Wednesday, March 5, 2014

Frederick Wildman 2012 Burgundy Barrel Tasting

Temperatures rose quickly in the tent at the Hotel Vitale’s Americano Restaurant last month, and not just because of the unseasonably warm San Francisco weather. Women were swooning over the charming, dapper and very flirtatious Monsieur Patrick Leflaive, of Olivier Leflaive in Puligny-Montrachet. Members of the wine trade were invited by importer Frederick Wildman to taste barrel samples of the not yet released 2012 wines from Burgundy, France.

Together, brothers Patrick and Olivier produce thousands of cases of high quality red and white Burgundy each year. Their chalky, powerful 2012 Leflaive Corton-Charlemagne Grand Cru $155 was stunning, while the more moderately priced and silky 2012 Leflaive Rully Les Cloux 1er Cru $32 is a terrific pick for Somms to price under $100 on their wine lists. Martin Sinkoff, Wildman’s Director of Marketing, said, “the market for Burgundy is strong world-wide. That, and low yields in 2011, 2012, and 2013 means that there is price pressure on this vintage.”

Etienne Sauzet, who normally produces ten barrels of Etienne Sauzet Puligny-Montrachet Les Folatieres 1er Cru $120, will only produce two in 2012. (Note: Etienne Sauzet wines are imported by Vineyard Brands). Jancis Robinson MW called the 2012 vintage “one of the most challenging in recent memory, with frost, hail, storms, rain, sunburn, mildew, and in some cases, rot.” “In 2012 we had hail, frost, and too much rain. On July 3rd, a 20-minute hail storm did major damage. We lost 50% of the crop. In Volnay and Pommard, up to 80% of the crops were lost” said Monsieur Leflaive. “Whites did better. We are pleased, almost.”

Thankfully a warm and sunny summer saved the day, concentrating the remaining fruit and helping it to ripen. Folks shopping for 2012’s need to remember to shop selectively. Whites from the Cote de Beaune offered a rich, creamy mouthfeel if not so much minerality, and Cote de Nuit reds are showing a glossy, silky texture as well. The wines are not as balanced as usual, but offer immediate drinking pleasure. Antoine Vincent of Chateau Fuisse and J. J. Vincent Selections, whose 2012 “J. J.” Bourgogne Blanc $18 was a notable value, said, “the difficulty is always in the vineyard. We had 30% less this year but it had nice concentration.
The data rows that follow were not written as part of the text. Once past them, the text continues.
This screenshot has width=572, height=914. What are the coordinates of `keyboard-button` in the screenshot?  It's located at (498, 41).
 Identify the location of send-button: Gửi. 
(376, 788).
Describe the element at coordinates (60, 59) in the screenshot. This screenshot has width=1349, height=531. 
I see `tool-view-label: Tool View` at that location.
We want balance and power, so we stopped malolactic conversion early to preserve freshness.” The 2012 Chateau Fuisse Pouilly-Fuisse “Marie Antoinette” $24 was another stunning value, and had a gorgeous smoky minerality.
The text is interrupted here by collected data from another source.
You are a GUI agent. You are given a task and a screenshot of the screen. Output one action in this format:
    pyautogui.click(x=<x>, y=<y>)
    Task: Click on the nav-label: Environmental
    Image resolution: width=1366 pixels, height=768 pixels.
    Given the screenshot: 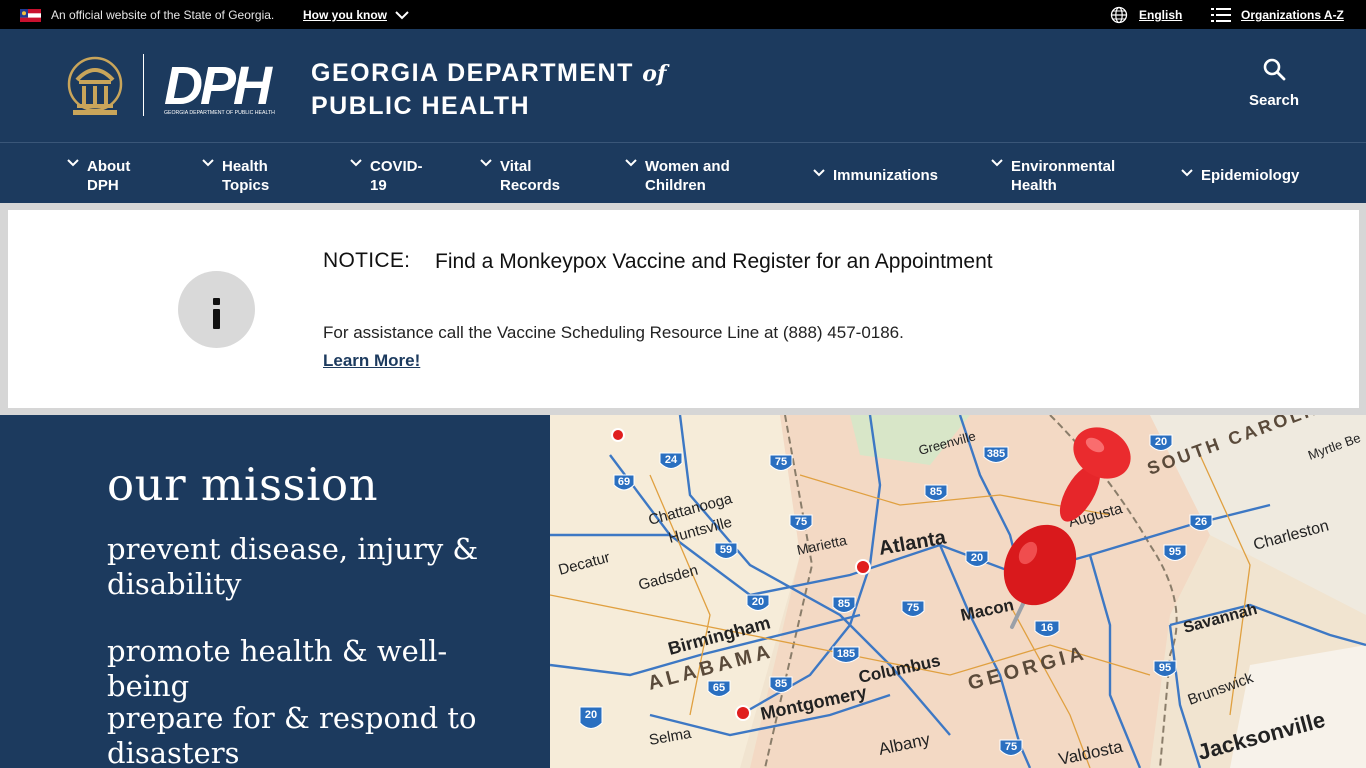 What is the action you would take?
    pyautogui.click(x=1064, y=166)
    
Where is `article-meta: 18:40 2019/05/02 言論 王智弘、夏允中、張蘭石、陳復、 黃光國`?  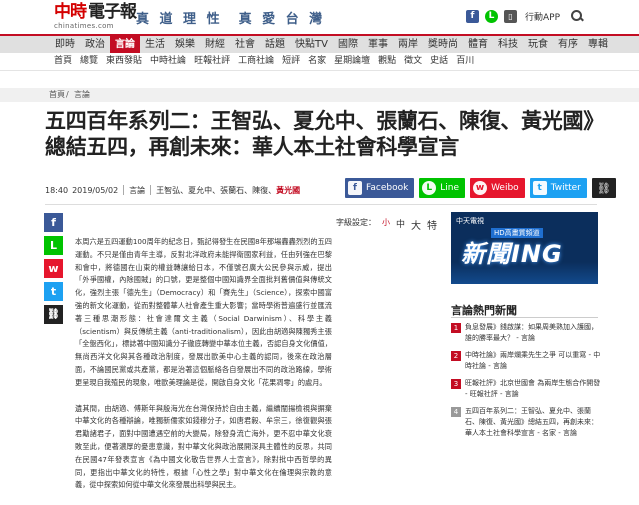 article-meta: 18:40 2019/05/02 言論 王智弘、夏允中、張蘭石、陳復、 黃光國 is located at coordinates (172, 190).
Domaine Armand Rousseau showed four wines from their old vine parcels in Chambertin, a taut, earthy Gevrey-Chambertin, an elegant, silky and perfumed Gevrey-Chambertin “Lavaut St. Jacques” 1er Cru, the Ruchottes-Chambertin “Le Clos des Ruchottes” Grand Cru Monopole, and the Chambertin Grand Cru. The stunning Grand Crus were showing just a hint of what they would become in the decades ahead. Pricing was not yet available, which was probably a good thing.
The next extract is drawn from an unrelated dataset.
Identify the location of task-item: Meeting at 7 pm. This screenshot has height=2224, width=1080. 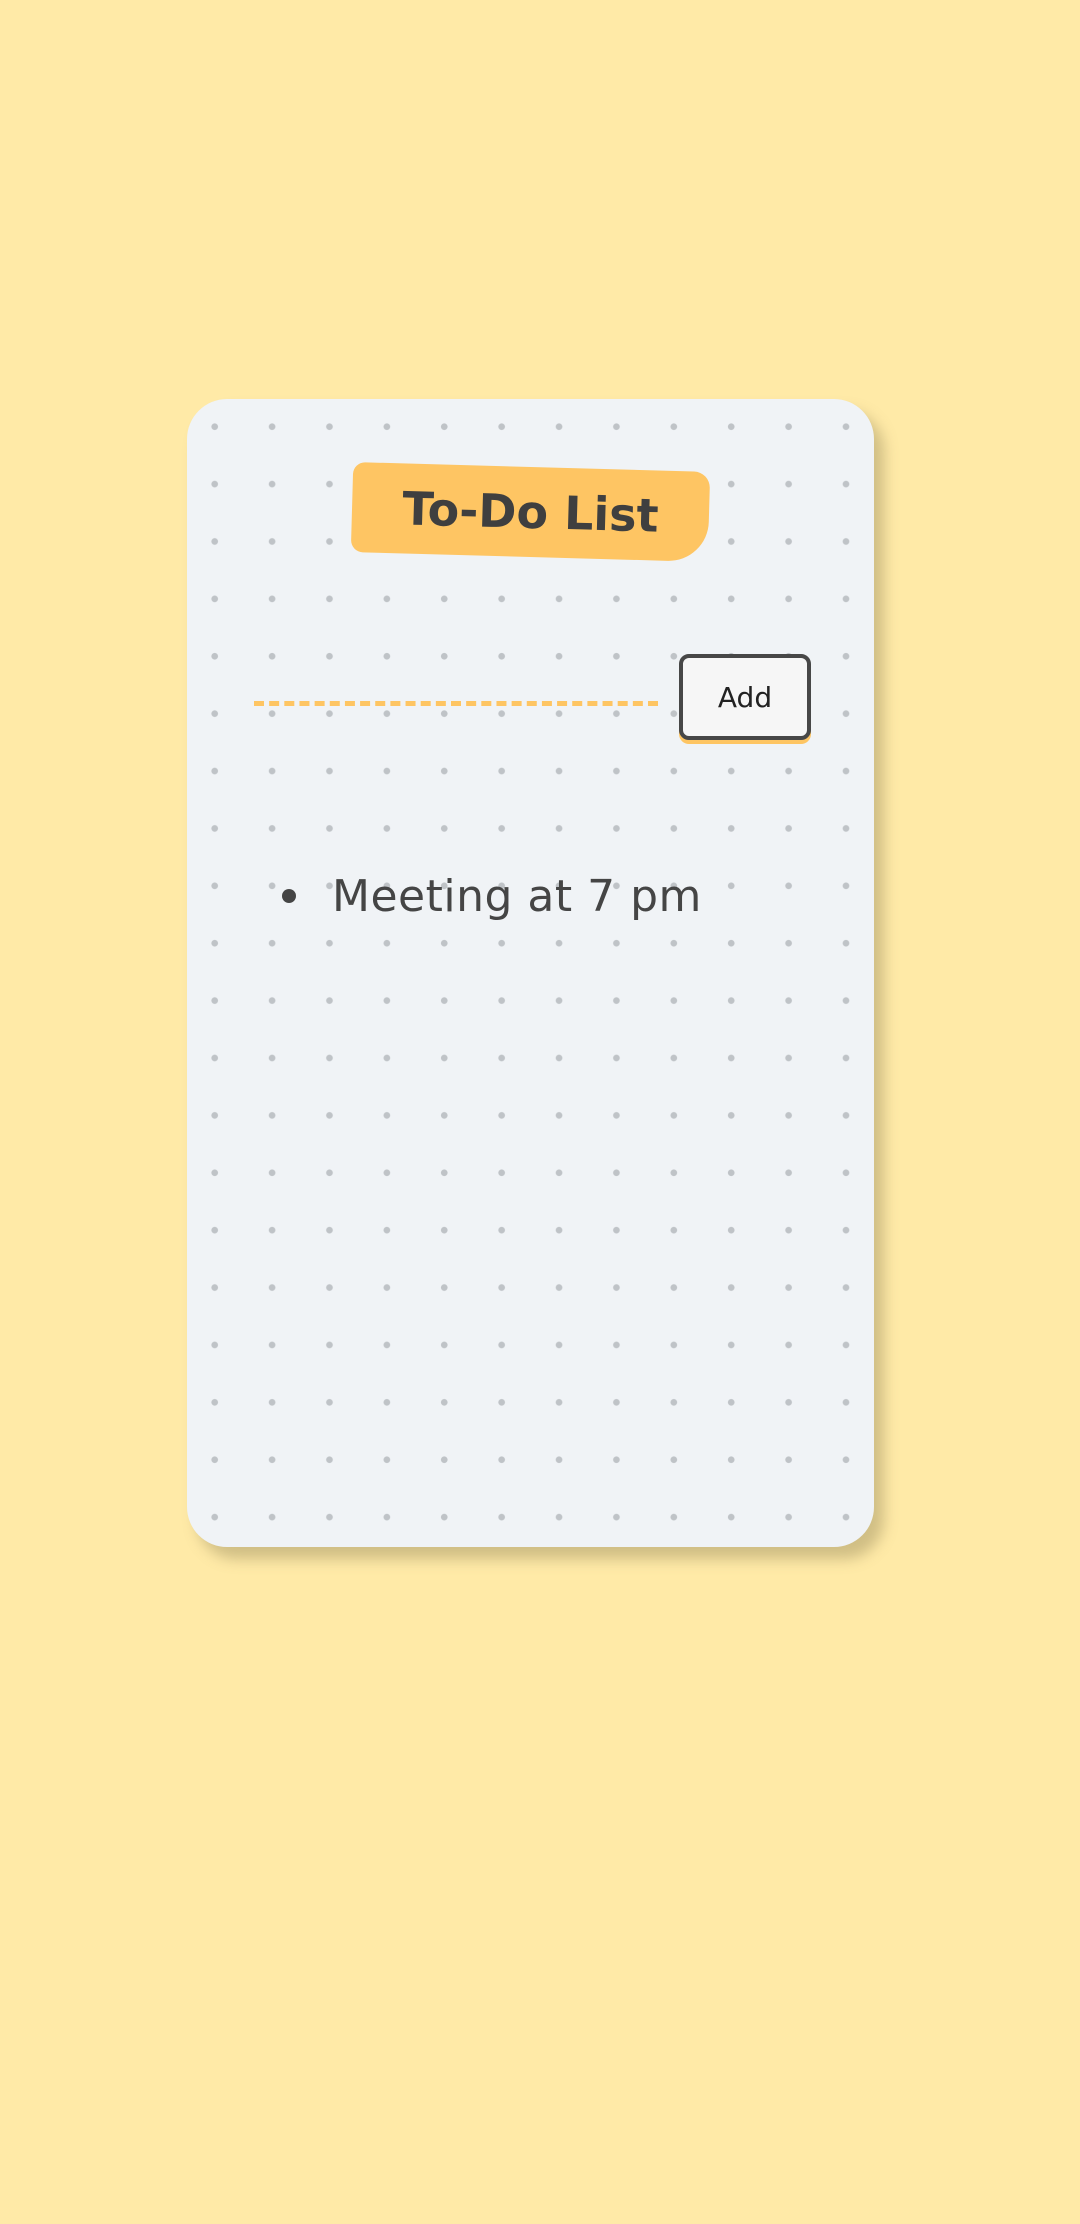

Stephane Aviron’s Beaujolais-Villages and cru Beaujolais wines, including the gorgeous, dark-berried and smoky 2012 Morgon “Cote du Py” Vielles Vignes $24 commented, “2012 was a correct vintage with a lot of rain, mildew, and a late harvest, so not very good to make a great wine, and they will have a shorter life span.” Why is vintage so important in Burgundy? Does the producer matter more than the appellation/quality level?